Exercise instructions:
1) In the excerpt about the sermon on Matthew, what reason does the text give for Mary and Joseph being in Judea in Matthew's Gospel? Answer in one to three sentences.
2) Write the next part of the excerpt about the sermon on Matthew's Gospel.

Excerpt:

************

This last Sunday our deacon at church, Tim, preached a powerful sermon on this passage. First I have to change a word in verse 12. In the NRSV it says: “Now when Jesus heard that John had been arrested, he withdrew to Galilee” (emphasis mine). Tim pointed out that to withdraw was to make a tactical retreat. Retreat? Jesus? Then Tim pointed out that this was the third tactical retreat in the Gospel of Matthew. This is only chapter 4 of Matthew’s Gospel, and Jesus has retreated three times? Really?
This Gospel does not start out in Galilee as Luke’s story does. In Luke Mary and Joseph start out in Nazareth, go to Bethlehem for the census where Jesus was born, then they returned to Nazareth. Matthew does not start in Galilee. There is no census in Matthew’s story. In Matthew, Mary and Joseph were in Bethlehem: they lived there. We see this when the Magi arrived to pay homage to the newborn king: when they “entered the house and saw the young child with Mary, his mother, [they] fell down and bowed to him” (Matthew 2:11). Unlike all the nativity scenes you see over Christmas, the magi did not come to the stable. There isn’t even a stable in Matthew. There is a house: Mary and Joseph’s home.
In Matthew’s Gospel Mary and Joseph are in Judea because that’s where the Messiah is supposed to be. Judah was the son of Leah and Jacob that Israel’s kings were descended from. Jerusalem, Judah’s capitol, was in the territory of Judah. Bethlehem where David was born, was in the neighboring territory of Benjamin. Eventually Judah would absorb Benjamin, and this is where the line of David began. Judah, in Jesus’ time called Judea, was where the Messiah, the Son of David was to be born. Bethlehem and Judea were supposed to be the home of the Messiah, who would save Judea from foreign powers. But Mary and Joseph could not stay in Bethlehem after the Magi’s visit.
Being warned in a dream that they shouldn’t return to Herod, they went back to their own country another way.
Now when they had left, an angel of the Lady appeared to Joseph in a dream, saying, “Arise and take the young child and his mother, flee to Egypt, and stay there until I tell you, because Herod will try to kill the young child.”

************

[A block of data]
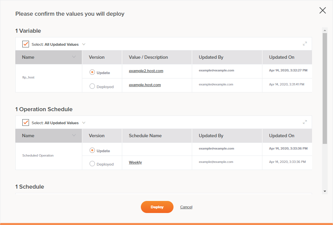Open the Select options dropdown in Operation Schedule section
The height and width of the screenshot is (225, 333).
[x=84, y=123]
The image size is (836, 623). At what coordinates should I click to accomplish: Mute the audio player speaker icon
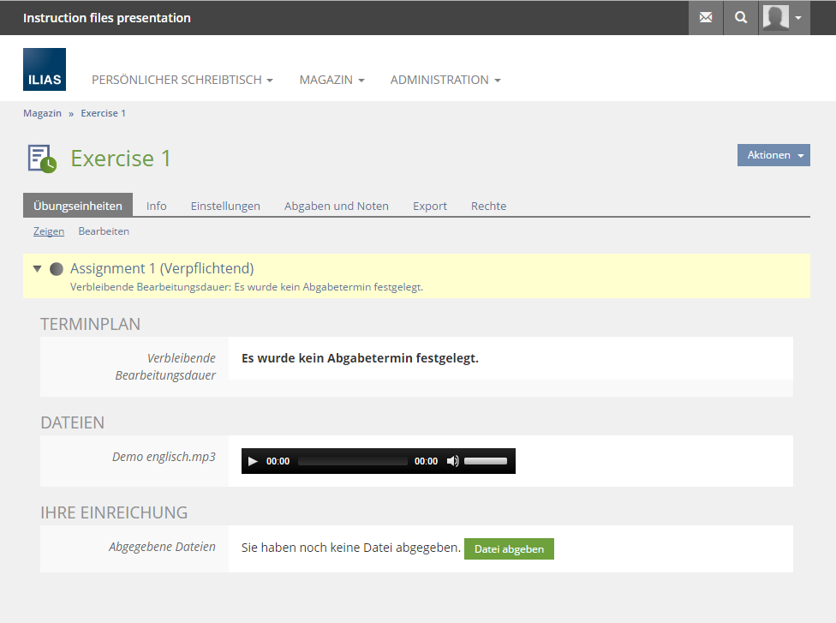[x=452, y=461]
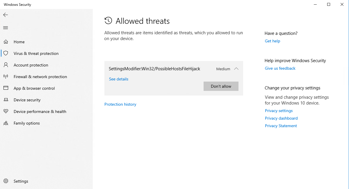This screenshot has height=189, width=349.
Task: Click the Device security laptop icon
Action: 6,100
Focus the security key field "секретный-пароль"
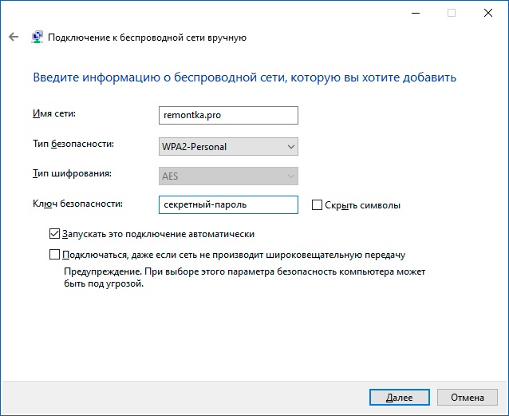509x416 pixels. click(x=228, y=204)
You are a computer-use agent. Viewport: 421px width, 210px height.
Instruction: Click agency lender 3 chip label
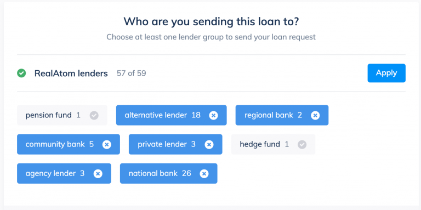click(55, 173)
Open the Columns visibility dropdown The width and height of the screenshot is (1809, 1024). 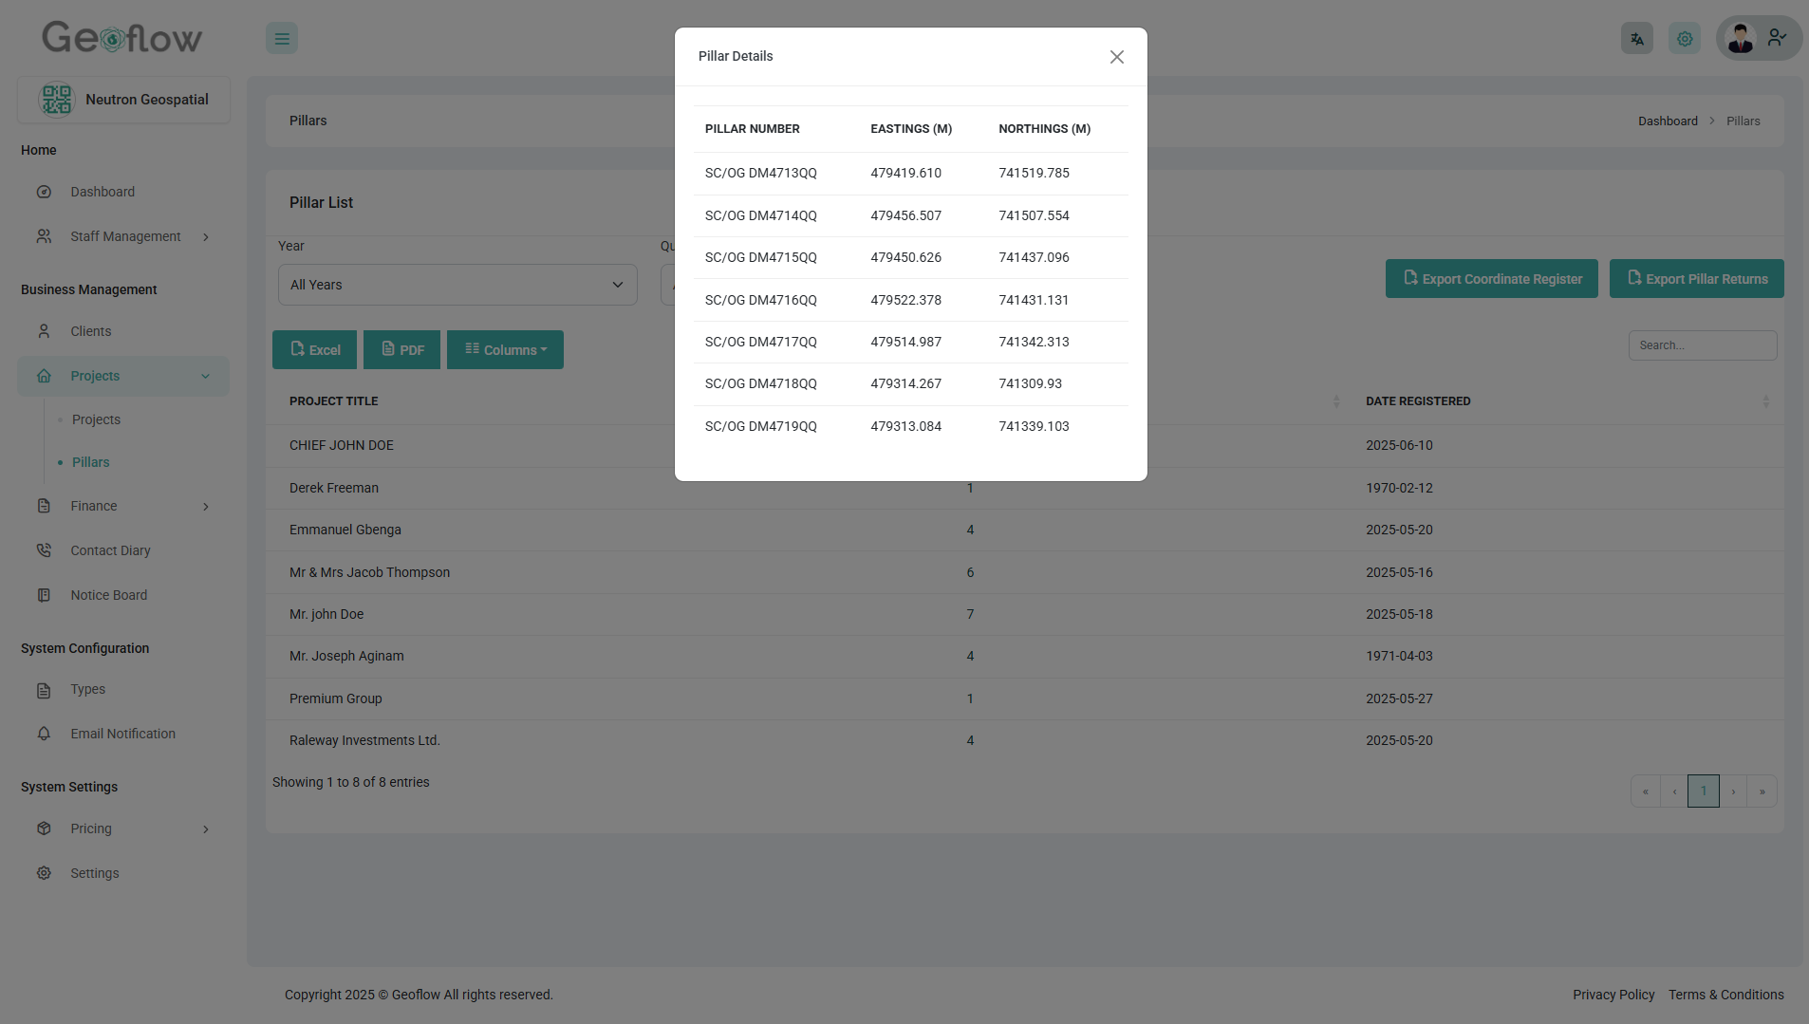tap(505, 350)
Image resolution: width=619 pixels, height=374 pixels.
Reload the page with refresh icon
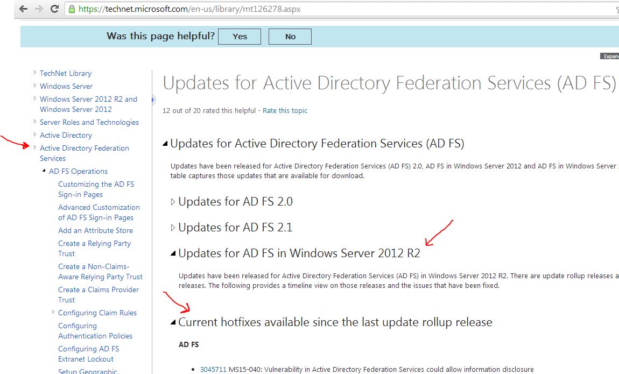point(54,9)
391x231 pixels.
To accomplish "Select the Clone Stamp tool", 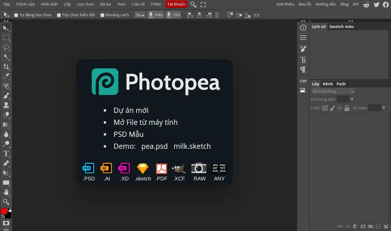I will pos(6,105).
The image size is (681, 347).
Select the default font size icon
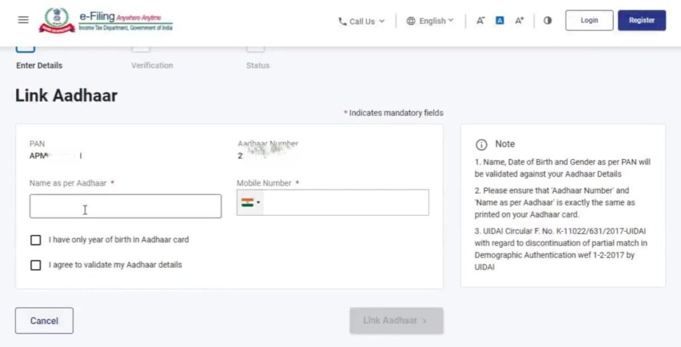(x=499, y=21)
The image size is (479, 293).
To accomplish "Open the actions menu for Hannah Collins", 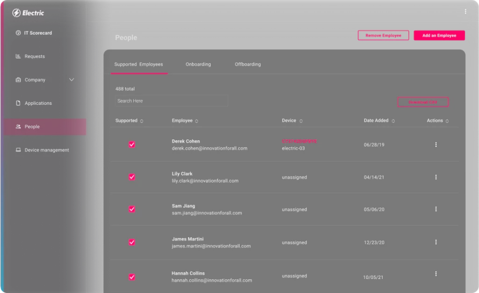I will 436,273.
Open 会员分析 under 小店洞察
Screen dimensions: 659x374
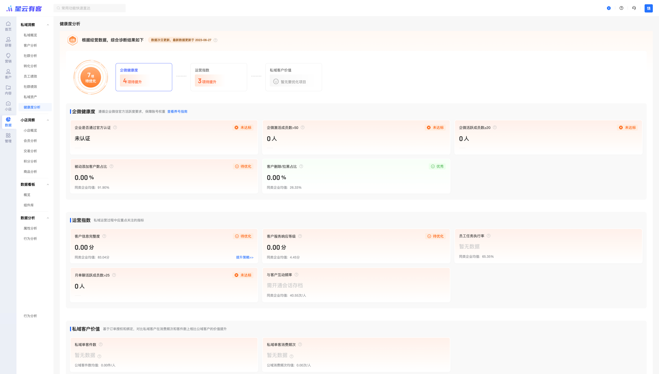point(30,141)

************

Outputs:
1) Mary and Joseph are in Judea because that is where the Messiah was supposed to be born. Judea was the territory of Judah, from whom Israel's kings descended, and of Bethlehem, where David was born. The Messiah, the Son of David, was to be born and make his home there and save Judea from foreign powers.

2)
He got up, took the young child and his mother by night, went to Egypt, and stayed there until the death of Herod to fulfill what was spoken by the Lady through the prophet, saying, “Out of Egypt I called my son (vv. 12-25).”
The reason Godde warned Joseph to go to Egypt was that Herod was about to go on a killing spree. When the magis didn’t return to him, Herod became infuriated, and to remove the threat to his throne, he had all the boys under the age of two in Bethlehem slaughtered. Instead of raising Jesus in Judea, Plan A, Mary and Joseph were now refugees in Egypt, what they considered Plan B.
We don’t know how many years they stayed in Egypt before Godde sent Joseph another dream:
But when Herod was dead, an angel of the Lady appeared in a dream to Joseph in Egypt, saying, “Arise and take the young child and his mother to Israel, because those who sought the young child’s life are dead.”
He got up and took the young child and his mother to Israel. But when he heard that Archelaus was ruling Judea in the place of his father, Herod, he was afraid to go there. Being warned in a dream, he went to the region of Galilee and moved to a town called Nazareth (vv. 19-23).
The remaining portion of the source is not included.